*Provided data*.
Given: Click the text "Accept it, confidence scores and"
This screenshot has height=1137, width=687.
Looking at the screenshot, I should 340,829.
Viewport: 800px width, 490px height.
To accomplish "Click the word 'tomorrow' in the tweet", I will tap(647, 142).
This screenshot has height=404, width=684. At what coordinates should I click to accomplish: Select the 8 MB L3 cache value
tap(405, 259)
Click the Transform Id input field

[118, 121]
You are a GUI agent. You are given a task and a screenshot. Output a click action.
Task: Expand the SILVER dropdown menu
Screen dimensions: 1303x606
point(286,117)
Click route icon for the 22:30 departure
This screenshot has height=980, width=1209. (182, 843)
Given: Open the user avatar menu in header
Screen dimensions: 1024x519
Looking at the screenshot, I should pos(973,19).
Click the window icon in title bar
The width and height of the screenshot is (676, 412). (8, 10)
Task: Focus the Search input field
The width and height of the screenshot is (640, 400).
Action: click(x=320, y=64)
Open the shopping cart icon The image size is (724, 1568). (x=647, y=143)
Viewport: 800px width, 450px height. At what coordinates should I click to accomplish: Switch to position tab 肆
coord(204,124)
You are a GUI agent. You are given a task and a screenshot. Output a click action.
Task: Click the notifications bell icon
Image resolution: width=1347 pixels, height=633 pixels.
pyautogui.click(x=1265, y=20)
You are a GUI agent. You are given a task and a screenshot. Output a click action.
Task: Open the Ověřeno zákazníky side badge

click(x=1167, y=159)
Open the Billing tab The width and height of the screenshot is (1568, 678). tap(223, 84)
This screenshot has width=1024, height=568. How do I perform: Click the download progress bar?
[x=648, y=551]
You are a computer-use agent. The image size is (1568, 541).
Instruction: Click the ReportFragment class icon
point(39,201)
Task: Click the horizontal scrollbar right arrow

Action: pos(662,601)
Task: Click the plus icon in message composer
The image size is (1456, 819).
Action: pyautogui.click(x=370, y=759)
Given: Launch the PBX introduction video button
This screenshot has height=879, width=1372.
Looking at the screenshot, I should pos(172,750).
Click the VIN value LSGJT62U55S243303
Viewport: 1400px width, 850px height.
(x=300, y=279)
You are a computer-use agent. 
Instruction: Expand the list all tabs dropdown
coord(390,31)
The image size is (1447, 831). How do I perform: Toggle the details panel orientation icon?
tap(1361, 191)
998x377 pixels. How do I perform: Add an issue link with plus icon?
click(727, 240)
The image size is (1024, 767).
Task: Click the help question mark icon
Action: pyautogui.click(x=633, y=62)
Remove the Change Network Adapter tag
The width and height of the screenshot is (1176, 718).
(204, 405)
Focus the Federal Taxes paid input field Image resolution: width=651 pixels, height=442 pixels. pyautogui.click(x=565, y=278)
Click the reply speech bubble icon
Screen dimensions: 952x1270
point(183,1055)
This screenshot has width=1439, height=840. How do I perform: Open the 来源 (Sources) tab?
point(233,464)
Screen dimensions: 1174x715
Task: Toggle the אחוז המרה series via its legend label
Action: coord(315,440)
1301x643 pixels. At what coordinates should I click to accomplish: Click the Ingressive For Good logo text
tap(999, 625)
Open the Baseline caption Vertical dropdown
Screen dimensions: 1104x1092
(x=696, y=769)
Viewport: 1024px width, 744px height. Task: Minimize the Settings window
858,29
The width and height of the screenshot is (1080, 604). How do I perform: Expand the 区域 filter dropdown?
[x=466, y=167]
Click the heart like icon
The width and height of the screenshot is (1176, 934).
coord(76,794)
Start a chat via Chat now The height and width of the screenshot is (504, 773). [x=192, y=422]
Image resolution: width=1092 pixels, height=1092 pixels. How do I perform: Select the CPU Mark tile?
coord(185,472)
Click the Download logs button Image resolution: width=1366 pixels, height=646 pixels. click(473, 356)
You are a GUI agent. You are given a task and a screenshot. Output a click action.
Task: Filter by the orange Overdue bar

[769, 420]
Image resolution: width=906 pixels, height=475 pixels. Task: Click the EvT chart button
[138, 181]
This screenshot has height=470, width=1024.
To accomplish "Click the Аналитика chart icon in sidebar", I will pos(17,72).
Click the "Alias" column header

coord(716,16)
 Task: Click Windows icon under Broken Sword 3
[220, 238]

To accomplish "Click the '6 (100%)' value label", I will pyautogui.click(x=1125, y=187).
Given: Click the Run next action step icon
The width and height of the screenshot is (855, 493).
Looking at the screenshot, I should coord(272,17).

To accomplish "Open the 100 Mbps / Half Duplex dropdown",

*Task prompt*.
Retype all the data, keeping every character the same.

*Final answer*.
Given: Click the text "Accept it, confidence scores and"
This screenshot has height=1137, width=687.
Looking at the screenshot, I should 340,829.
Viewport: 800px width, 490px height.
To accomplish "Click the word 'tomorrow' in the tweet", I will tap(647, 142).
This screenshot has height=404, width=684. At what coordinates should I click to accomplish: Select the 8 MB L3 cache value
tap(405, 259)
Click the Transform Id input field

[118, 121]
You are a GUI agent. You are given a task and a screenshot. Output a click action.
Task: Expand the SILVER dropdown menu
Screen dimensions: 1303x606
point(286,117)
Click route icon for the 22:30 departure
This screenshot has height=980, width=1209. (182, 843)
Given: Open the user avatar menu in header
Screen dimensions: 1024x519
Looking at the screenshot, I should pos(973,19).
Click the window icon in title bar
The width and height of the screenshot is (676, 412). (8, 10)
Task: Focus the Search input field
The width and height of the screenshot is (640, 400).
Action: click(x=320, y=64)
Open the shopping cart icon The image size is (724, 1568). (x=647, y=143)
Viewport: 800px width, 450px height. At what coordinates should I click to accomplish: Switch to position tab 肆
coord(204,124)
You are a GUI agent. You are given a task and a screenshot. Output a click action.
Task: Click the notifications bell icon
Image resolution: width=1347 pixels, height=633 pixels.
pyautogui.click(x=1265, y=20)
You are a GUI agent. You are given a task and a screenshot. Output a click action.
Task: Open the Ověřeno zákazníky side badge

click(x=1167, y=159)
Open the Billing tab The width and height of the screenshot is (1568, 678). tap(223, 84)
This screenshot has width=1024, height=568. How do I perform: Click the download progress bar?
[x=648, y=551]
You are a computer-use agent. The image size is (1568, 541).
Instruction: Click the ReportFragment class icon
point(39,201)
Task: Click the horizontal scrollbar right arrow

Action: pos(662,601)
Task: Click the plus icon in message composer
The image size is (1456, 819).
Action: pyautogui.click(x=370, y=759)
Given: Launch the PBX introduction video button
This screenshot has height=879, width=1372.
Looking at the screenshot, I should pos(172,750).
Click the VIN value LSGJT62U55S243303
Viewport: 1400px width, 850px height.
(x=300, y=279)
You are a computer-use agent. 
Instruction: Expand the list all tabs dropdown
coord(390,31)
The image size is (1447, 831). How do I perform: Toggle the details panel orientation icon?
tap(1361, 191)
998x377 pixels. How do I perform: Add an issue link with plus icon?
click(727, 240)
The image size is (1024, 767).
Task: Click the help question mark icon
Action: pyautogui.click(x=633, y=62)
Remove the Change Network Adapter tag
The width and height of the screenshot is (1176, 718).
(204, 405)
Focus the Federal Taxes paid input field Image resolution: width=651 pixels, height=442 pixels. pyautogui.click(x=565, y=278)
Click the reply speech bubble icon
Screen dimensions: 952x1270
point(183,1055)
This screenshot has width=1439, height=840. How do I perform: Open the 来源 (Sources) tab?
point(233,464)
Screen dimensions: 1174x715
Task: Toggle the אחוז המרה series via its legend label
Action: coord(315,440)
1301x643 pixels. At what coordinates should I click to accomplish: Click the Ingressive For Good logo text
tap(999, 625)
Open the Baseline caption Vertical dropdown
Screen dimensions: 1104x1092
(x=696, y=769)
Viewport: 1024px width, 744px height. Task: Minimize the Settings window
858,29
The width and height of the screenshot is (1080, 604). How do I perform: Expand the 区域 filter dropdown?
[x=466, y=167]
Click the heart like icon
The width and height of the screenshot is (1176, 934).
coord(76,794)
Start a chat via Chat now The height and width of the screenshot is (504, 773). [x=192, y=422]
Image resolution: width=1092 pixels, height=1092 pixels. How do I perform: Select the CPU Mark tile?
coord(185,472)
Click the Download logs button Image resolution: width=1366 pixels, height=646 pixels. click(473, 356)
You are a GUI agent. You are given a task and a screenshot. Output a click action.
Task: Filter by the orange Overdue bar

[769, 420]
Image resolution: width=906 pixels, height=475 pixels. Task: Click the EvT chart button
[138, 181]
This screenshot has height=470, width=1024.
To accomplish "Click the Аналитика chart icon in sidebar", I will pos(17,72).
Click the "Alias" column header

coord(716,16)
 Task: Click Windows icon under Broken Sword 3
[220, 238]

To accomplish "Click the '6 (100%)' value label", I will pyautogui.click(x=1125, y=187).
Given: Click the Run next action step icon
The width and height of the screenshot is (855, 493).
Looking at the screenshot, I should coord(272,17).

To accomplish "Open the 100 Mbps / Half Duplex dropdown",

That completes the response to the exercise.